◆ Aufgabe 1
Schreiben Sie aus den Einträgen alles vom Anfang bis hinunter zu der Zeile mit „strident [190, 820]“ unverändert ab, beide Enden eingeschlossen.

◆ Textauszug
------------------------------------------------

Bevor wir zur Assetallokation kommen, kurz die Begründung für die anhaltend tiefen Zinsen. KKR bleibt hier bei den bereits genannten Faktoren:

  • “Beyond just central bank intervention creating downward pressure, we do expect aging demographics, excess capacity (e. g., China), and technological innovation to continue to put a lid on interest rates. Consistent with this view, our work shows that wealthy individuals, particularly in the U.S., are saving more, and in doing so, are recycling more of their assets into yield-oriented securities. Meanwhile, real yields and inflation expectations are falling as we increasingly hear about price competition linked to Asian excess capacity in sectors such as industrials and commodities – and this is happening at a time when global nominal GDP is structurally slowing down.” – bto: Das ist eine gute Zusammenfassung. Es sind Vermögensverteilung, Globalisierung und Alterung, die zusammenkommen.

------------------------------------------------

◆ Einträge zur Übung
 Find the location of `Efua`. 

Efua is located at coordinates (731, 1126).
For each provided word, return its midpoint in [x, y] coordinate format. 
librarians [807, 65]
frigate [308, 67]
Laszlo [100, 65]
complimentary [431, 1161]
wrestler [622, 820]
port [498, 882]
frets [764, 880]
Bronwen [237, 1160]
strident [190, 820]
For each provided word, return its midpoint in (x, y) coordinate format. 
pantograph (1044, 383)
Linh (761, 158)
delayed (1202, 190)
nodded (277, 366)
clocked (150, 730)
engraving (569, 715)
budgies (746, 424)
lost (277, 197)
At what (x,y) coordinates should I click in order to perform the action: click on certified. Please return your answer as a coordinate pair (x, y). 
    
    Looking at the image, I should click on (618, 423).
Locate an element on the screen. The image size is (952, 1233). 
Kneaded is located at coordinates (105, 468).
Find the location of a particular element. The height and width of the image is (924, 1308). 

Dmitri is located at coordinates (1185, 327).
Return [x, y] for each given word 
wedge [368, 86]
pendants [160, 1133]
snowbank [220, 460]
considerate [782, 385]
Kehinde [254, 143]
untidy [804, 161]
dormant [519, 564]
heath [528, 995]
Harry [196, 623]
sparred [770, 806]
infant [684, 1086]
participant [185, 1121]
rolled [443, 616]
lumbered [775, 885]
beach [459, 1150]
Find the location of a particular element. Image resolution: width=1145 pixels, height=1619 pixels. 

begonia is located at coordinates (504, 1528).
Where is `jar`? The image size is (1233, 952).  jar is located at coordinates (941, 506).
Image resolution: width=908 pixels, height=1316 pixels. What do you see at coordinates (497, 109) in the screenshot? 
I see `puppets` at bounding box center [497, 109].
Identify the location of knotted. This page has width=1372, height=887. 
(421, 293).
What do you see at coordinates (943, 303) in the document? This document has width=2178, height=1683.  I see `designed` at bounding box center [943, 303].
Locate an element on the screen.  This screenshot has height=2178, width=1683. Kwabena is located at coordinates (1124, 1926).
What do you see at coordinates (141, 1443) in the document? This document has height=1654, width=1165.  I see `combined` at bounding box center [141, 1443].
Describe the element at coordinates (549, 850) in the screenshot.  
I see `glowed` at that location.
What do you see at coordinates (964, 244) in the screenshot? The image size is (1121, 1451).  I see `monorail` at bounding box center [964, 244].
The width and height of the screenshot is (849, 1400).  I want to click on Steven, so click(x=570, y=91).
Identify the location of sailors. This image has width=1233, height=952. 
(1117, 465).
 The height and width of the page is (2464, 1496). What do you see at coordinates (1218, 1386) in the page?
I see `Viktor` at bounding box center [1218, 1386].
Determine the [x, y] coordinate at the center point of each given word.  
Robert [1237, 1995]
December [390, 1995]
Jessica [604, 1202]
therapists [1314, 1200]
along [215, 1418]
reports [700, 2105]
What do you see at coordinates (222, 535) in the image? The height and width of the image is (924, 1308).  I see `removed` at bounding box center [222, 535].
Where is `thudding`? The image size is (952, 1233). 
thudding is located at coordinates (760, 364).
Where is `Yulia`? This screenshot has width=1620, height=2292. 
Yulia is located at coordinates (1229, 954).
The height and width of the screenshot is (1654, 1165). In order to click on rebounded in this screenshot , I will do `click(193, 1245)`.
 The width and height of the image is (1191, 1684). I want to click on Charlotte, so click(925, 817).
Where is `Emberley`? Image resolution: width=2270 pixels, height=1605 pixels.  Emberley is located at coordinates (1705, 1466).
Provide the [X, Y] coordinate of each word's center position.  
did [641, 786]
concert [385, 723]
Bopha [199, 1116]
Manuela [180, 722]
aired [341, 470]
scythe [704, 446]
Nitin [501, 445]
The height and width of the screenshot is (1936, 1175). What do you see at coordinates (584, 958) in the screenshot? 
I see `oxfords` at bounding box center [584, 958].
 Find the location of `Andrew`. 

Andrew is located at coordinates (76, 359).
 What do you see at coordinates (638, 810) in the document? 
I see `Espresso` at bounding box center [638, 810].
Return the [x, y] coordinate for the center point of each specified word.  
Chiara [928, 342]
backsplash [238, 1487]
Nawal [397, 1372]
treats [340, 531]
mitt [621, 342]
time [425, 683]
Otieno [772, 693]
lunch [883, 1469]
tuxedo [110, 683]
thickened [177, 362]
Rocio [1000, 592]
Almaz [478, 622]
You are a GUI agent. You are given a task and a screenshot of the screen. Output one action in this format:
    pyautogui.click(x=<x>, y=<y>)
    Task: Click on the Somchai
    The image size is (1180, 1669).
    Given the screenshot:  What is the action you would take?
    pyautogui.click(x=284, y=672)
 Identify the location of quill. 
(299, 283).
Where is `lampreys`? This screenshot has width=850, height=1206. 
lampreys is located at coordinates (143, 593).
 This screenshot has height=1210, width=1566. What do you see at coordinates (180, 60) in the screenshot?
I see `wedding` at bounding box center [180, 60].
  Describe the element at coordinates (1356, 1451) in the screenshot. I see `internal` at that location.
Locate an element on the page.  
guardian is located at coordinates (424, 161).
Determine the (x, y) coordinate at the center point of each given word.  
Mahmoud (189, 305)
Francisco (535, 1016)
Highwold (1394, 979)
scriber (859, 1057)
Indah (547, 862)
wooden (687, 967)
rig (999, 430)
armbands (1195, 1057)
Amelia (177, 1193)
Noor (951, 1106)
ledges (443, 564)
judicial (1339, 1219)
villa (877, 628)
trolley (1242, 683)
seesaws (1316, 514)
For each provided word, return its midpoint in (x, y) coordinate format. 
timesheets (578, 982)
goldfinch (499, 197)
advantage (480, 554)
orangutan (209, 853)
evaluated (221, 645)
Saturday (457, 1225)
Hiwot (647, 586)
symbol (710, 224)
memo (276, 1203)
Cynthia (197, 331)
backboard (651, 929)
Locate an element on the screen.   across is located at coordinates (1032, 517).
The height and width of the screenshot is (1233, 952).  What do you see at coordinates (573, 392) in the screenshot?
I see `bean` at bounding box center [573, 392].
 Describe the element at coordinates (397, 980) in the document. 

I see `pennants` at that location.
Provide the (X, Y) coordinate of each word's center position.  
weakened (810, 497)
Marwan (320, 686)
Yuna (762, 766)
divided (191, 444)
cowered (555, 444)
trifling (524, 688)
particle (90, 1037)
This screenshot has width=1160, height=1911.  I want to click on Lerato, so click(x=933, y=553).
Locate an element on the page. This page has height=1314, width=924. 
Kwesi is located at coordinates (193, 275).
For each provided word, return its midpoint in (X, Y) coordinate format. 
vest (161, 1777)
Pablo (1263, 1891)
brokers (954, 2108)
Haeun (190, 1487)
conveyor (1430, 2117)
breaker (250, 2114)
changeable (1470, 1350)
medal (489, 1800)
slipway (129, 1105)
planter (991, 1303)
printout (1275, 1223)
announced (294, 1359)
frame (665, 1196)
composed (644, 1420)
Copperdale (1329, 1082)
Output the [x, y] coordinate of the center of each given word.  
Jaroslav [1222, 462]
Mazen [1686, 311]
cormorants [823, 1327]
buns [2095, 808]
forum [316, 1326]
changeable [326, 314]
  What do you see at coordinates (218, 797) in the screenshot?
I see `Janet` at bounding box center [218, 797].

------------------------------------------------

◆ Aufgabe 2
Setzen Sie den Text über die anhaltend tiefen Zinsen dort fort, wo er endet.

◆ Erwartete Antwort 1
 Find the location of `Efua`. 

Efua is located at coordinates (731, 1126).
For each provided word, return its midpoint in [x, y] coordinate format. 
librarians [807, 65]
frigate [308, 67]
Laszlo [100, 65]
complimentary [431, 1161]
wrestler [622, 820]
port [498, 882]
frets [764, 880]
Bronwen [237, 1160]
strident [190, 820]

◆ Erwartete Antwort 2
Quelle: KKR

  • “(…) technological improvements have put downward pressures on many key parts of the global economy. As a result, we have seen both greater pricing transparency and lower input costs in many instances. Without question, we think that Moore’s Law has allowed for the diffusion of ever more powerful and cheaper technologies. As technology continues to improve, the relative price of technology continues to decline. (…) Moore’s Law is leading to – by some estimates – a 40 basis point decline in annual U.S. inflation.” – bto: Das bedeutet nichts anderes, als dass wir uns in einem strukturell deflationären Umfeld befinden, was aber nicht gut ist, wenn man so viele Schulden hat.

Quelle: KKR

Sehr interessant fand ich dann noch dieses Chart:

Quelle: KKR

Hier hat mich weniger die preisdämpfende Wirkung der Technologie überrascht als die sehr unterschiedlichen Inflationsraten. Wer hätte gedacht, dass die Preise im Finanzsektor am deutlichsten wachsen? Nun gut, angesichts von Nullzins muss die Branche andere Gebühren erhöhen, aber ob das der Grund ist? Dass Dienstleistungen so stark profitieren, hätte ich wiederum intuitiv nicht gedacht, aber das macht es ja erst so interessant.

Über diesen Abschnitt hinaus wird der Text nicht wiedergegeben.